Page:Revue des Deux Mondes - 1892 - tome 111.djvu/674

Le texte de cette page a été corrigé et est conforme au fac-similé.

L’édition se vendit en quelques jours, la famille royale, les princes donnèrent l’exemple, un Russe apporta mille écus pour un exemplaire, et, tous frais payés, l’ouvrage produisit 46,000 francs, dont se contenta le négociant. L’enthousiasme fut général, le Théâtre d’éducation, porté aux nues par Grimm, La Harpe, traduit en plusieurs langues. Lettres, vers, éloges se multipliaient : « Je ne suis plus amant de la nature, écrivait Buffon ; je la quitte pour vous, qui faites plus et qui méritez mieux. Elle ne sait que former des corps et vous créez des âmes… Votre charmant théâtre m’a fait autant de plaisir que si j’étais encore dans l’âge auquel vous l’avez consacré… Chaque trait porte l’empreinte de votre âme céleste. Vous l’avez peinte en chaque scène sous un emblème différent et sous la morale la plus pure. » D’Alembert cherchait à l’enrôler dans le clan philosophique : à propos de ses pièces tirées de l’écriture Sainte, il lui conseilla amicalement de ne plus parler de la religion, parce que cette mode était passée, mais de consacrer sa belle imagination à des sujets purement moraux ; alors elle réunirait tous les suffrages, et il proposerait à l’Académie de créer quatre places de femmes, afin de la mettre à leur tête : les trois autres académiciennes seraient Mmes de Montesson, d’Houdetot et d’Angivilliers. Elle répondit qu’elle ne saurait séparer la religion de la morale, et qu’elle combattrait de toutes ses forces la fausse philosophie. La dispute s’échauffa, d’Alembert s’en alla furieux et ne revint plus : déjà d’ailleurs, un quiproquo avait failli amener la brouille ; le philosophe lui envoyait ses discours à mesure qu’il les faisait imprimer ; un jour, il lui adressa un éloge de La Condamine, sans nom d’auteur, elle le lut avec plaisir, et lui écrivit qu’elle l’aimait infiniment mieux que tous les précédens. Il était de Condorcet.

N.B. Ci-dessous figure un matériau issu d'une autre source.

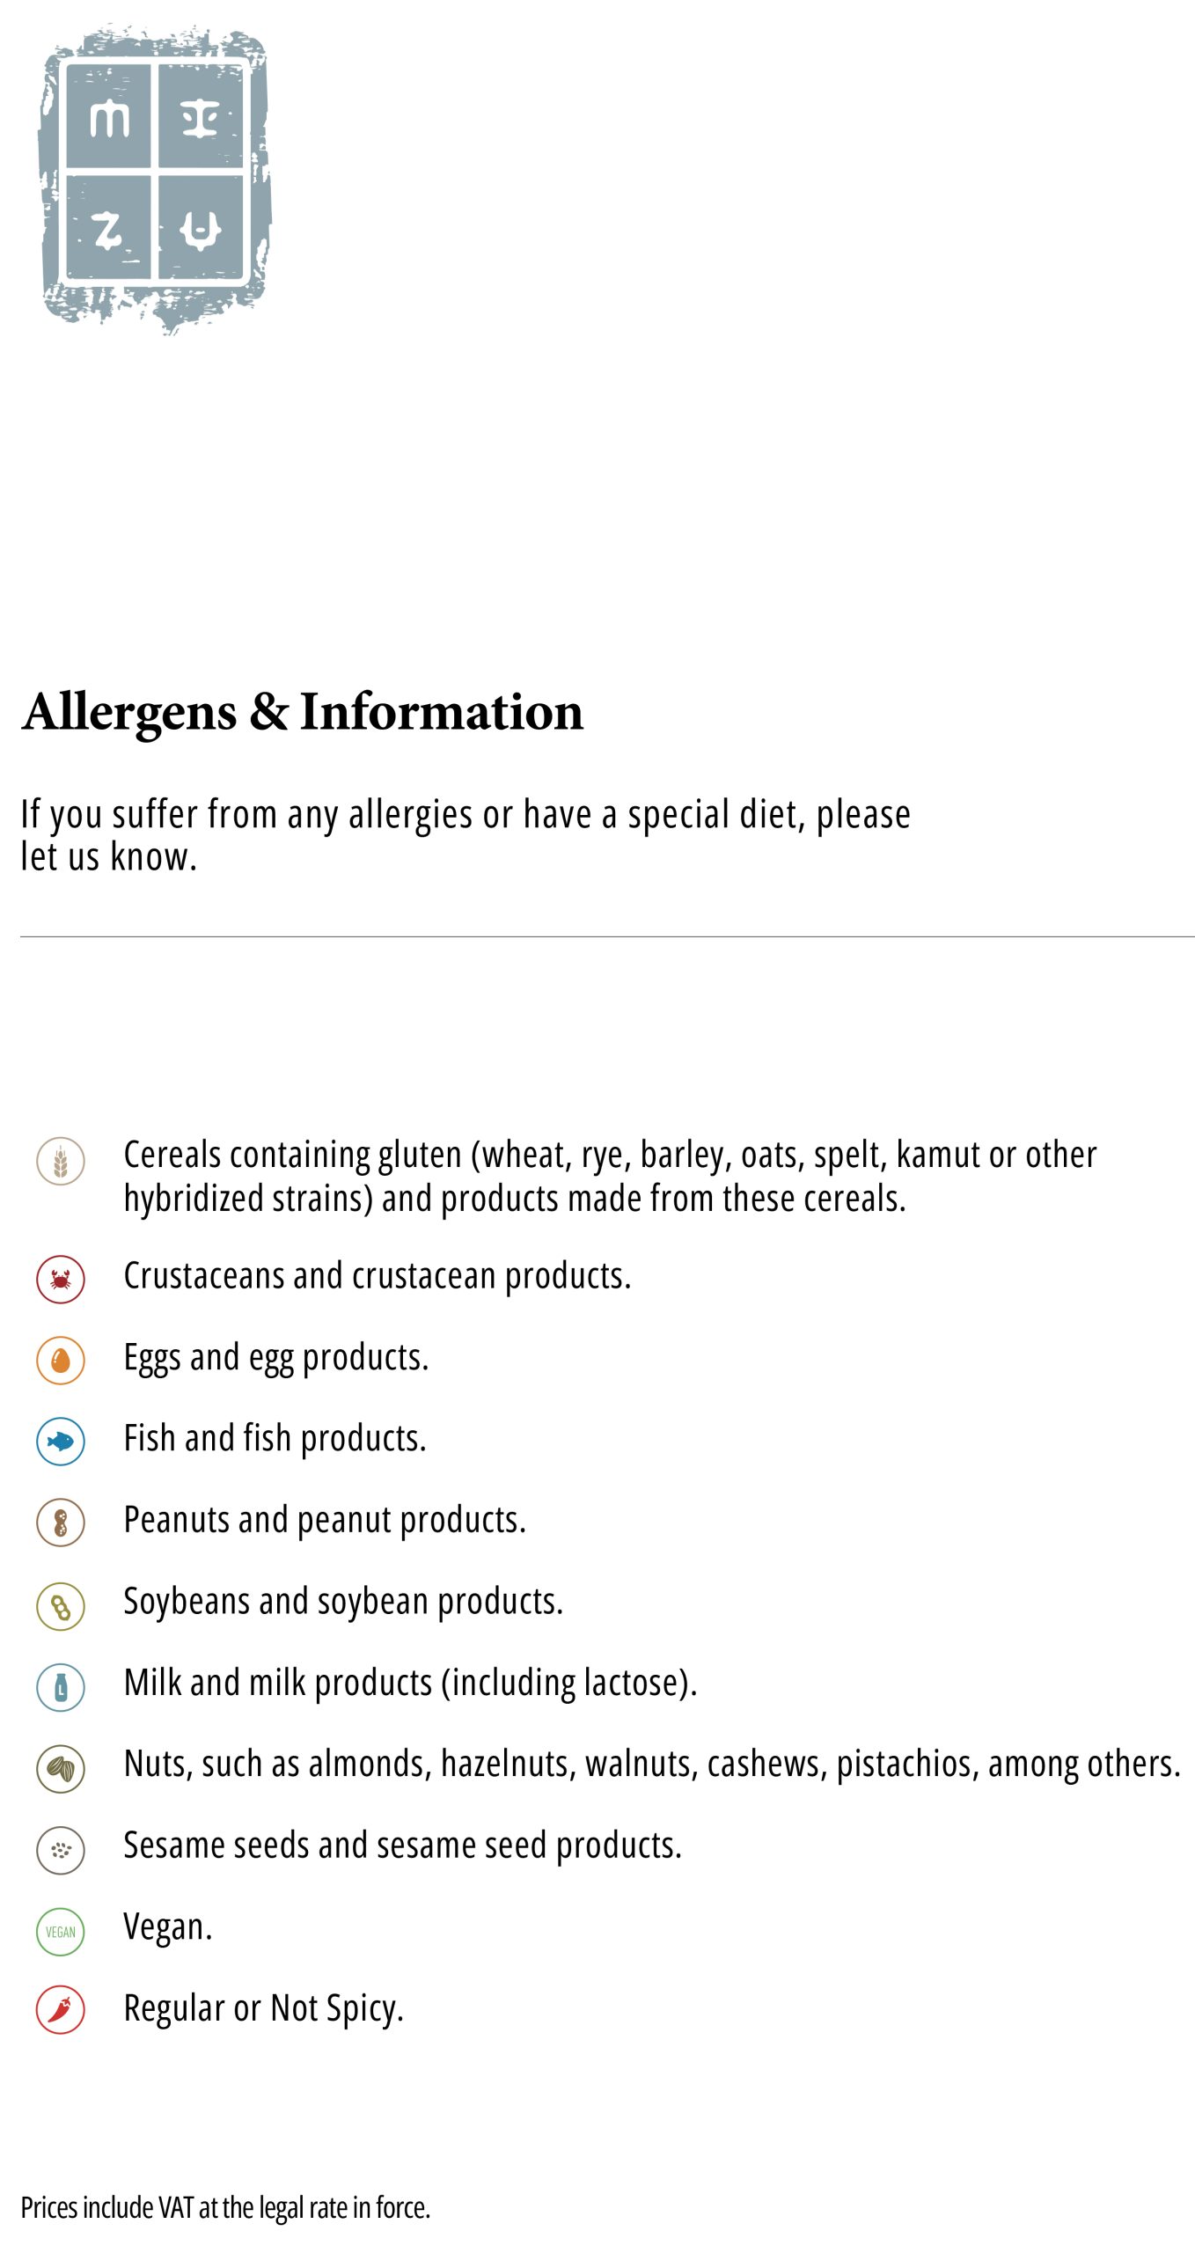Click the red crab crustaceans icon
This screenshot has width=1195, height=2253.
pos(61,1279)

Une fois lancée dans la carrière, Mme de Genlis ne s’arrête plus et va la parcourir jusqu’au bout : elle entasse Pélion sur Ossa, accumule notes, extraits, se répète, écrit de la même plume les Chevaliers du Cygne et des livres sur la religion : elle publie ses innombrables volumes, pour rendre service d’abord et pour la gloire, puis, à partir de l’émigration, elle travaille pour vivre, et comme l’ordre, l’économie, ne sont point ses vertus dominantes, qu’elle a, elle aussi, un trou dans la main, ils se succéderont sans interruption pendant cinquante ans et plus. Mémoire excellente, volonté, méthode et puissance de travail, ces dons précieux lui permettent de mener de front plusieurs besognes, et c’est le plus sérieusement du monde qu’elle se proposait de refaire dans sa vieillesse l’Encyclopédie, une Encyclopédie ad usum Delphini, purgée des hérésies philosophiques, à l’usage des âmes bien pensantes : elle en parle à plusieurs reprises dans ses souvenirs.